For a half-day workshop (3.5 hours with breaks), the first five episodes (through Release Engineering) fit comfortably. For a shorter session, stop after Quality Assurance. For a full-day workshop, cover all eight episodes with Documentation and CI in the late morning and Compiled Extensions after lunch.

Common Pitfalls

  • Learners on Windows may have PATH issues with pixi and uv after installation. Have them restart their terminal.
  • Virtual environment confusion: some learners may have conda environments active that interfere with uv. Ask them to deactivate first.
  • The editable install concept (uv pip install -e .) is powerful but can confuse learners who expect changes to require reinstallation. Clarify when editable installs do and do not pick up changes (new files require reinstall).
  • TestPyPI name collisions: package names are global. Have learners append a unique suffix (e.g., chemlib-<username>) to avoid conflicts.
  • Fortran compiler availability: not all systems have gfortran installed. On macOS, learners may need to install it via brew install gcc or use pixi to provide it. On Windows, pixi is the recommended path.
  • The uv run vs python distinction trips up learners who are used to activating virtual environments. Emphasize that uv run is the “batteries included” way to execute code in the project’s environment.
  • If GitHub Actions workflows do not trigger, check that the YAML file is in the default branch and that the file is valid YAML (indentation matters).
  • ruff version pinning: the .pre-commit-config.yaml pins a ruff version. If learners see different lint results locally vs in CI, version mismatch is usually the cause.
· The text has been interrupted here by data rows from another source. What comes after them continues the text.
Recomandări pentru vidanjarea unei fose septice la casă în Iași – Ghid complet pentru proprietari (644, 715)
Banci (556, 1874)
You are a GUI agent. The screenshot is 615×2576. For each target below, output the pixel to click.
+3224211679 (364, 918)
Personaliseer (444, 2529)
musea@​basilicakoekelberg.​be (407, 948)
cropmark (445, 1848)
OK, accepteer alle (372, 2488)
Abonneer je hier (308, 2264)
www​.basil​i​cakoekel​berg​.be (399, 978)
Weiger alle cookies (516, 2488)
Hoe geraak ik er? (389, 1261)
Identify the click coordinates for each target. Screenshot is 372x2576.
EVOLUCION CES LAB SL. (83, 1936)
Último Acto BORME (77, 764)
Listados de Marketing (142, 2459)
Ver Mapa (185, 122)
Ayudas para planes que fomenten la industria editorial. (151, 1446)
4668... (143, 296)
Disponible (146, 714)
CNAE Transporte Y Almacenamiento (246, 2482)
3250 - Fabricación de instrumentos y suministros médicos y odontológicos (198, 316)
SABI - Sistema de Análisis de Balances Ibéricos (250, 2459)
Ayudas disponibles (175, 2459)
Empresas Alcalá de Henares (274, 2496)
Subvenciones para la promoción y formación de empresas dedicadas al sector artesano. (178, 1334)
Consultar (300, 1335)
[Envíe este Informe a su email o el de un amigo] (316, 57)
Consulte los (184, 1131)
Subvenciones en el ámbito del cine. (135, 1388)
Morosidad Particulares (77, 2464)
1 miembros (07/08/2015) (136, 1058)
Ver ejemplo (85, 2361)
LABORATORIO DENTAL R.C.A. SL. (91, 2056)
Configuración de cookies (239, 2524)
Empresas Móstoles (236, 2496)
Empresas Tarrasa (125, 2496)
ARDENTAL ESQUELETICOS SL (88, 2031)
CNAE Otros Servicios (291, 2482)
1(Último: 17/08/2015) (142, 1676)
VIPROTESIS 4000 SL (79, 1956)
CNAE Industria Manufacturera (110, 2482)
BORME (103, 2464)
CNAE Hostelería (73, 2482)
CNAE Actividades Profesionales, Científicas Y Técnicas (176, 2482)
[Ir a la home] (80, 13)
Accessibility and Inclusivity

  • All diagrams in the lesson have alt-text descriptions. If projecting slides, read the diagram aloud for visually impaired learners.
  • The lesson uses colour-coded diagrams. Ensure your projector has adequate contrast, and point out the labels rather than relying on colour alone.
  • Terminal font size: increase your terminal font to at least 18pt when live-coding so learners at the back can follow along.
  • Provide the example data files on a USB stick or shared drive if connectivity is unreliable.